The first is to paddle into a side surf and then dig your downstream edge into the foam pile as much as you can. When you feel that you are being pushed up the foam pile (downstream), you need to get your hull level again and sweep your kayak so that it's facing straight upstream. However, reaching the top of the foam pile like this can easily result in you flushing off the foam pile, especially if the feature isn’t very retentive.
The best way to set-up is to carve to the shoulder of the feature you are on and then surf back across the top of the foam pile. As you reach the highest point of the foam pile, turn into a front surf so that you face straight upstream and into the deepest part of the feature. This carving method is more controllable and has the advantage of giving you some momentum (speed) to work with.
With the first step of the set-up completed, keep one of your blades in a draw/rudder position to help keep your kayak facing straight upstream. Now, allow the kayak to charge down the foam pile towards the seam - where the foam pile and oncoming downstream flow meet each other - of the feature. This is where everything starts happening real fast and you'll need a bit of practice to get your timing just right, so don’t worry if you battle at first because everyone does.
Make sure you are sitting up straight as your bow is about to reach the seam. Keep your blade in the foam, but slide it forward so that it's in line with your knees. You now need to kick your bow into the seam so that the oncoming current pushes it under water. To kick your bow, you will need to lean forward a bit, with your paddle engaged in the foam. As your bow reaches the seam, tense your stomach muscles, as if you were about to do a sit up, and think about kicking your legs down. Your blade in the foam will give your core muscles something to leverage against while you kick your legs down. The kick is crucial because if you don’t really kick your legs, your bow won’t be able to break through the surface of the oncoming current.

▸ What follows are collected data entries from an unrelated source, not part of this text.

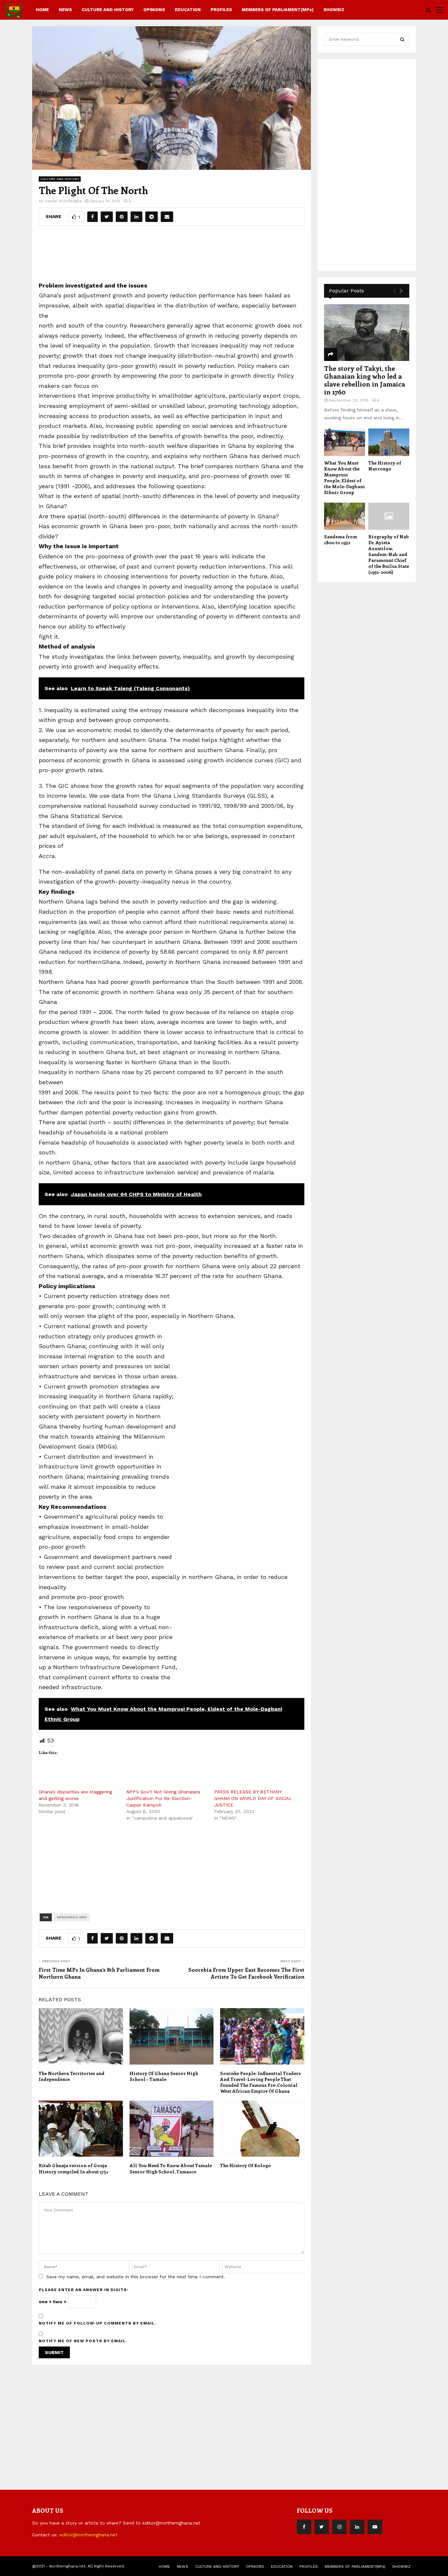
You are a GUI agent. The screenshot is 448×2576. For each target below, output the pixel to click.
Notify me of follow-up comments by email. (97, 2323)
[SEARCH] (402, 39)
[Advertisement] (171, 256)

As your bow gets pushed under the water by the oncoming current, you need to stand up (either on your feet or on foot blocks) and remove your paddle from the foam at the same time. You will now feel your bow being pushed rather deep until it reaches a point where the kayak will start to pop back up. This is the stage that takes the most practice to get your timing right. As you start popping up, punch your hands straight up at the sky (it helps to look up at the sky as well) and as you reach the highest point of your pop, look back down into the seam where your bow entered and throw your whole body forward into a tuck position as hard as possible; your nose should pretty much touch your deck and your paddle your bow. This will initiate your rotation.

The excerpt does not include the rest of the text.